» **DIRECTIONS FOR THIS TASK**
Some of the lines below need repeating. Reproduce exactly those between the lines holding "This screenshot has height=1080, width=1912." and "This screenshot has height=1600, width=738.", inclusive.

TASK INPUT below:

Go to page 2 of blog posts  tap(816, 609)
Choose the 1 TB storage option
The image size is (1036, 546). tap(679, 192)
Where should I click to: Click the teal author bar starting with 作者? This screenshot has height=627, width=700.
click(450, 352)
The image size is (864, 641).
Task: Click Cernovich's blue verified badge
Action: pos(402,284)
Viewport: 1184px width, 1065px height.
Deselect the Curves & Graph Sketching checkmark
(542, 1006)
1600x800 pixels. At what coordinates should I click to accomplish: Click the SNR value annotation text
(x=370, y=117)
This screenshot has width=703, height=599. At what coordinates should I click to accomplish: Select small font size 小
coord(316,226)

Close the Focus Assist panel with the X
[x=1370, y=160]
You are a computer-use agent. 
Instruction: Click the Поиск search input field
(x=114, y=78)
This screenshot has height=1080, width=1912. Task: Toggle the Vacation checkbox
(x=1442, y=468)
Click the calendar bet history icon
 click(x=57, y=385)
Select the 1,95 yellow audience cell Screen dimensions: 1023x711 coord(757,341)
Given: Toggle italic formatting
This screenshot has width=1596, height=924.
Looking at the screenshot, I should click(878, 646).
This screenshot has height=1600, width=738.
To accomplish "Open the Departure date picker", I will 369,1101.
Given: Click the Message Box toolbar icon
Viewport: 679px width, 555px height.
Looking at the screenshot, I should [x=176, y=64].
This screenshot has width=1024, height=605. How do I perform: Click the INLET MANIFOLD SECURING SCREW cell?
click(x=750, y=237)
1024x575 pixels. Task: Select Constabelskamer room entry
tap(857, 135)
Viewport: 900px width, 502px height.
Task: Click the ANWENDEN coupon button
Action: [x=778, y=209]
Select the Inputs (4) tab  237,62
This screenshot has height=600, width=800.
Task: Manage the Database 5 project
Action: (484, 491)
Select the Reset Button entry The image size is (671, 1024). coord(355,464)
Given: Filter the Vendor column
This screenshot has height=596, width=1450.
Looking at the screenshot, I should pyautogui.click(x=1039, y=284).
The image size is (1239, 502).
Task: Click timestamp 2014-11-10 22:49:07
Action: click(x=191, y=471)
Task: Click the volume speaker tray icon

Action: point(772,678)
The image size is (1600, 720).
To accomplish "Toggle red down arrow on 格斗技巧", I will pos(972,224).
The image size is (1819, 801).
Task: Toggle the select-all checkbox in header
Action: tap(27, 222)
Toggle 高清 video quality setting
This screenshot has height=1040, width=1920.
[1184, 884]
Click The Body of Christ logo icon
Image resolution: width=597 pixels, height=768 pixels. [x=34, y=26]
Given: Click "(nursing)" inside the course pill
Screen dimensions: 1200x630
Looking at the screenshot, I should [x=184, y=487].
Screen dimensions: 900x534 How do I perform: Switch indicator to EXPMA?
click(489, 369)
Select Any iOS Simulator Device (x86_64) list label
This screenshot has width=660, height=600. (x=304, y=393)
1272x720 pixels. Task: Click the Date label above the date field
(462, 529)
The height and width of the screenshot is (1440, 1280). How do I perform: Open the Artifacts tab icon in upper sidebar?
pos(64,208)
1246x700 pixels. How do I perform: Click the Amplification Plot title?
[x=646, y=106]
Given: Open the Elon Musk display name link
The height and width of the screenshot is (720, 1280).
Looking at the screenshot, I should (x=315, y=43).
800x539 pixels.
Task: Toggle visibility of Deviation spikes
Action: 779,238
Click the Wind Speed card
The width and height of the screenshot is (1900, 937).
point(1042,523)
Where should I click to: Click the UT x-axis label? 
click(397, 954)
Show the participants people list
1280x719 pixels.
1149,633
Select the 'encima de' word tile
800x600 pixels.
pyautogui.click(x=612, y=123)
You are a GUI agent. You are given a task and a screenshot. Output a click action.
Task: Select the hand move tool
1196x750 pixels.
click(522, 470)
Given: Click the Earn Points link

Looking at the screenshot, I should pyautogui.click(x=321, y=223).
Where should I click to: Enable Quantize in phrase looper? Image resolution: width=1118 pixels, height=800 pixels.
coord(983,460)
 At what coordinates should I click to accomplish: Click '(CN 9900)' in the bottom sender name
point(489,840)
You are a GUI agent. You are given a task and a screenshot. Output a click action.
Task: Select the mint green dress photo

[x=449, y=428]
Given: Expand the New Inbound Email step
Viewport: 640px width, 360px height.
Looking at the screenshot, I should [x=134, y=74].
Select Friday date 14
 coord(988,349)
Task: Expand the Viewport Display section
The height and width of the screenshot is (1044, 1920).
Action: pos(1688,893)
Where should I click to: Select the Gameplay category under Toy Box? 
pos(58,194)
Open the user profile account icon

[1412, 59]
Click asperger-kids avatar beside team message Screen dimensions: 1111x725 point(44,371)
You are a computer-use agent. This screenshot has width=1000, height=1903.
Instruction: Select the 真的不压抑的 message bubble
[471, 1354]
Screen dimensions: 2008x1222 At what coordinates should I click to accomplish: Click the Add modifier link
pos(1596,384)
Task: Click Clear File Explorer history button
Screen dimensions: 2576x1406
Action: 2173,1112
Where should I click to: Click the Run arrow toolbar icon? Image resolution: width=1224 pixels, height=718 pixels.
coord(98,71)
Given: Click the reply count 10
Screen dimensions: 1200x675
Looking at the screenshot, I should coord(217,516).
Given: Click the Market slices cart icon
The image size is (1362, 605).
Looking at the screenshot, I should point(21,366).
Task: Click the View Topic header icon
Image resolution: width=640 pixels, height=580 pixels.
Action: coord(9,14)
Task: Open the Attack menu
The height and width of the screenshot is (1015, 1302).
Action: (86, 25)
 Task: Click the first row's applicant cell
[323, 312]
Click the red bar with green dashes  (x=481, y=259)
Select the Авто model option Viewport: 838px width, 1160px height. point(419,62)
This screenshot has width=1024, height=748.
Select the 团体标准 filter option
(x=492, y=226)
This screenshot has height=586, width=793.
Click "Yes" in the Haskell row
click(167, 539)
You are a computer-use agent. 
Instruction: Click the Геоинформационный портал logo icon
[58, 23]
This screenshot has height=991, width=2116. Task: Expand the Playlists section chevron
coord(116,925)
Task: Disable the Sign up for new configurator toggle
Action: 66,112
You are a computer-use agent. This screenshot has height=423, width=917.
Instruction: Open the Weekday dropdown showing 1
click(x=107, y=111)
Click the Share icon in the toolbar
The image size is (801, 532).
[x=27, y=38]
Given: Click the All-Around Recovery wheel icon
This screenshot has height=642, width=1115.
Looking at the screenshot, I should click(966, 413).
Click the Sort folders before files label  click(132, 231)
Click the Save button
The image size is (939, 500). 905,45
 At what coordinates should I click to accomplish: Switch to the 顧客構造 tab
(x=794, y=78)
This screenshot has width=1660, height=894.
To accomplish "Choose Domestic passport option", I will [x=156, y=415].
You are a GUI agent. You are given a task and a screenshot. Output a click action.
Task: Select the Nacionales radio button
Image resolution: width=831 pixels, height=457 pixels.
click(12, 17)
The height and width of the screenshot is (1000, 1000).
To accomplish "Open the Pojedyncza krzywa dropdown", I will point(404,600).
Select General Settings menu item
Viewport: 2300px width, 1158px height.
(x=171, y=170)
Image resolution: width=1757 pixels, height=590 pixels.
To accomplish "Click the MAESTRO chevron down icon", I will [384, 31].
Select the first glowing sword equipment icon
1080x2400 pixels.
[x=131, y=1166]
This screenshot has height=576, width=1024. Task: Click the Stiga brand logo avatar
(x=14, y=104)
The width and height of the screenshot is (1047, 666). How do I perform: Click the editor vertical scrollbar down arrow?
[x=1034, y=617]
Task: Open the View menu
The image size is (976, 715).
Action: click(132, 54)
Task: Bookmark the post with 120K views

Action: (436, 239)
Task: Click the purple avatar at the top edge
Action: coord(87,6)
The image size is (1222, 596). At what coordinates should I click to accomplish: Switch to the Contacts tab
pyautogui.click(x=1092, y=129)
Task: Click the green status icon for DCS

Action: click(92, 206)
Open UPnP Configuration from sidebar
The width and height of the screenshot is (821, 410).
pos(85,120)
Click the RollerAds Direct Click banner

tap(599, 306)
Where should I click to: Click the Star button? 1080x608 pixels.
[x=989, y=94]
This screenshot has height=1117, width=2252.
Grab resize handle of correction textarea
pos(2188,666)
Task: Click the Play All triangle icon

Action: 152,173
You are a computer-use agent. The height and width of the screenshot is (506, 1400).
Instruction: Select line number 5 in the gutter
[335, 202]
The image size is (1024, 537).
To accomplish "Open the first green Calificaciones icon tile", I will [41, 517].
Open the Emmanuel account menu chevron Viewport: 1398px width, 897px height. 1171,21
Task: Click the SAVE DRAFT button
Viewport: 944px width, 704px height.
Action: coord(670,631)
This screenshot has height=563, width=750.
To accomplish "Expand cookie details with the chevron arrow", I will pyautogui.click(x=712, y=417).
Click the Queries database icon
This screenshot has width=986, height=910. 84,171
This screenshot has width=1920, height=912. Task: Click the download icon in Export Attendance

End of TASK INPUT.

» **ANSWER TO THE PROBLEM**
This screenshot has height=1080, width=1912. Task: Toggle the Vacation checkbox
(x=1442, y=468)
Click the calendar bet history icon
 click(x=57, y=385)
Select the 1,95 yellow audience cell Screen dimensions: 1023x711 coord(757,341)
Given: Toggle italic formatting
This screenshot has width=1596, height=924.
Looking at the screenshot, I should click(878, 646).
This screenshot has height=1600, width=738.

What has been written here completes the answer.